— Directions for this task —
Omit the pictures, then reproduce exactly the line bearing "Click the text gbase_init() in the paragraph" and every line after it up to and including the last line of the entries below.

Start of Supplied data

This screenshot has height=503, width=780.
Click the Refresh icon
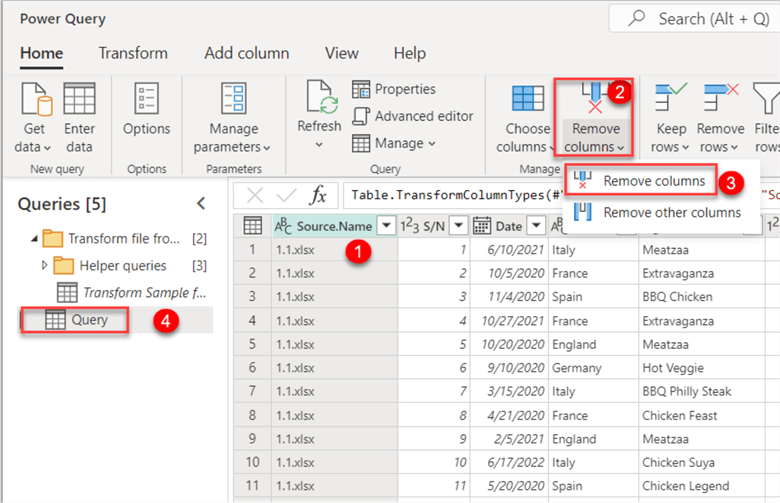(x=319, y=100)
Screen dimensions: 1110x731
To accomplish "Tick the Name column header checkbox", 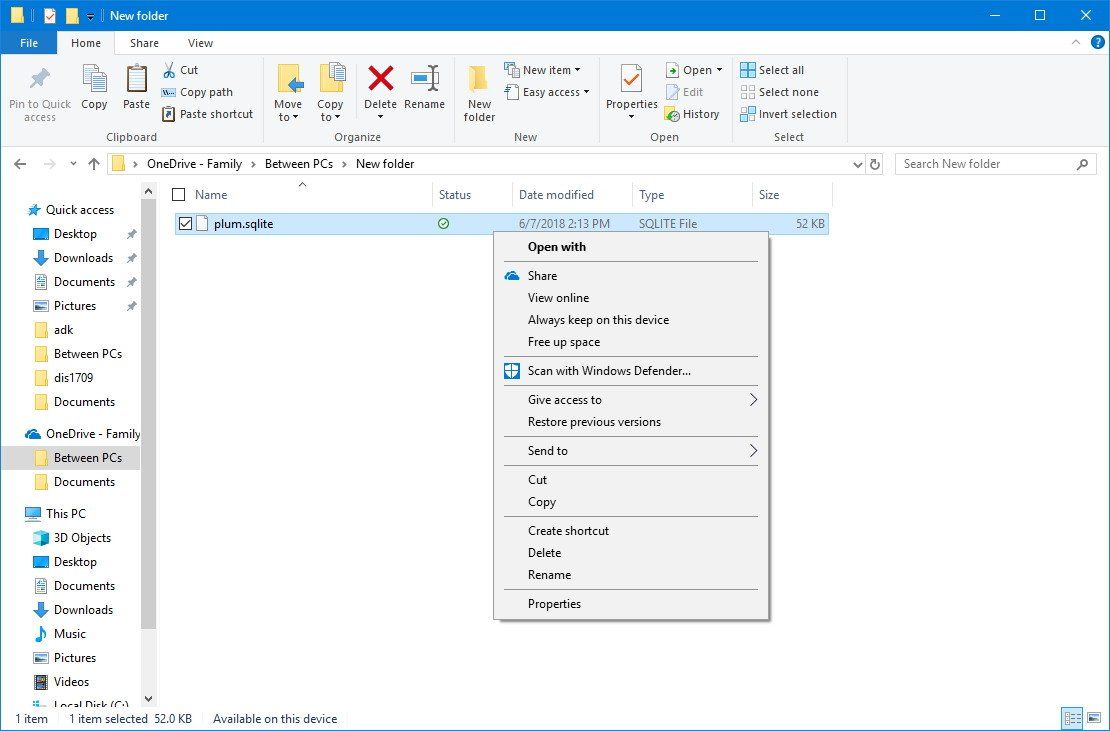I will 179,194.
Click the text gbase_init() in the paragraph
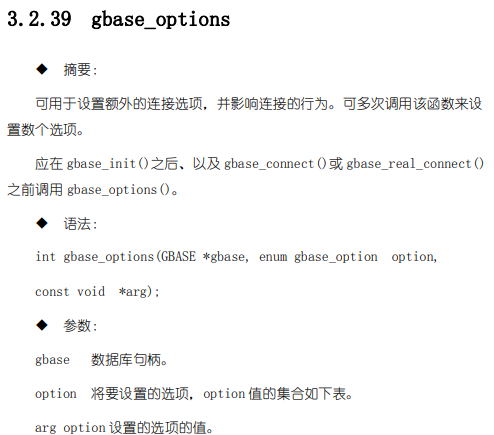This screenshot has width=494, height=435. pyautogui.click(x=108, y=164)
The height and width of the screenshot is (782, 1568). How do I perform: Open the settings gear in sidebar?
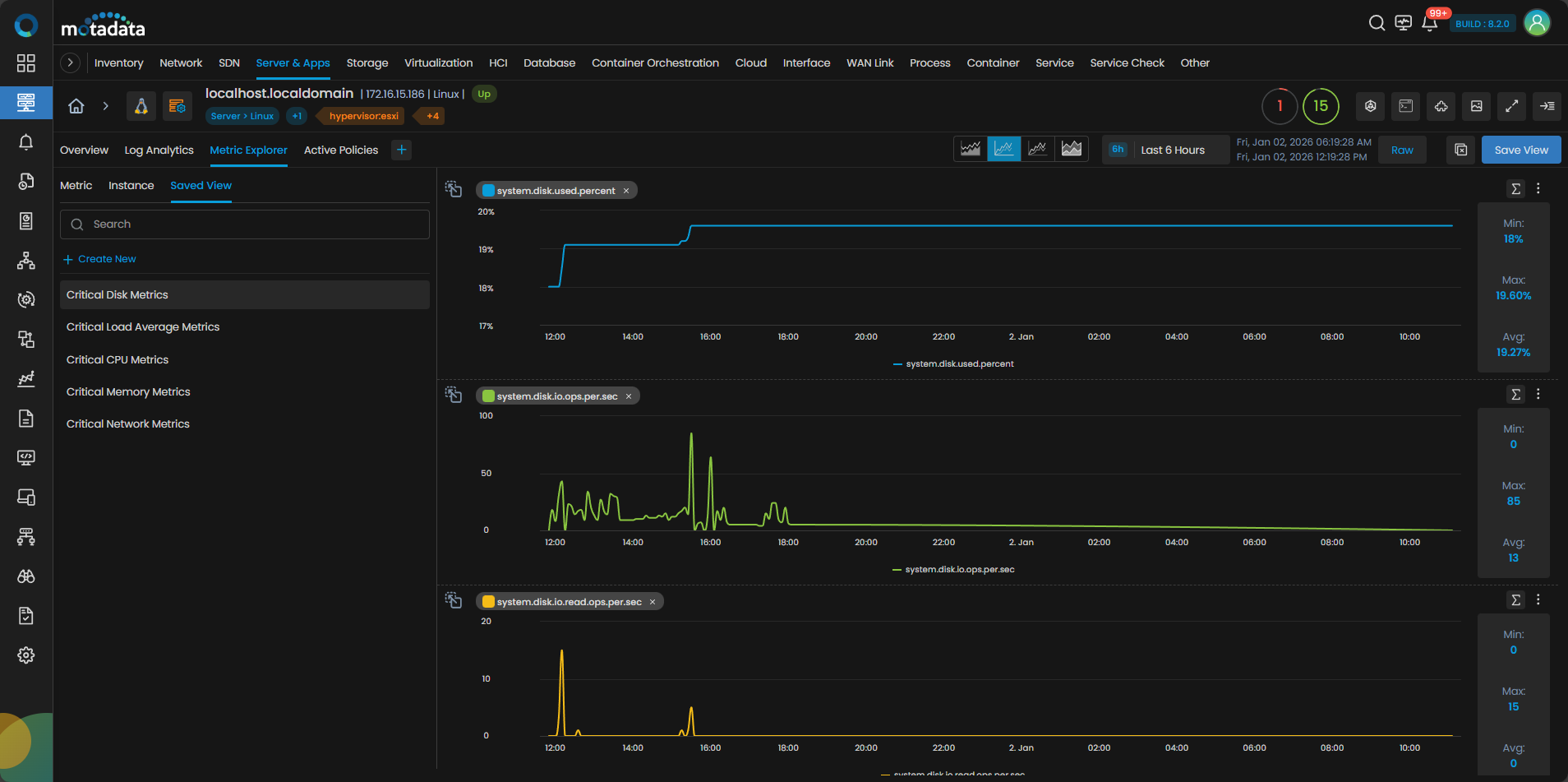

End of Supplied data

— Output of the exercise —
Click the text gbase_init() in the paragraph
This screenshot has width=494, height=435. pyautogui.click(x=108, y=164)
The height and width of the screenshot is (782, 1568). How do I perform: Open the settings gear in sidebar?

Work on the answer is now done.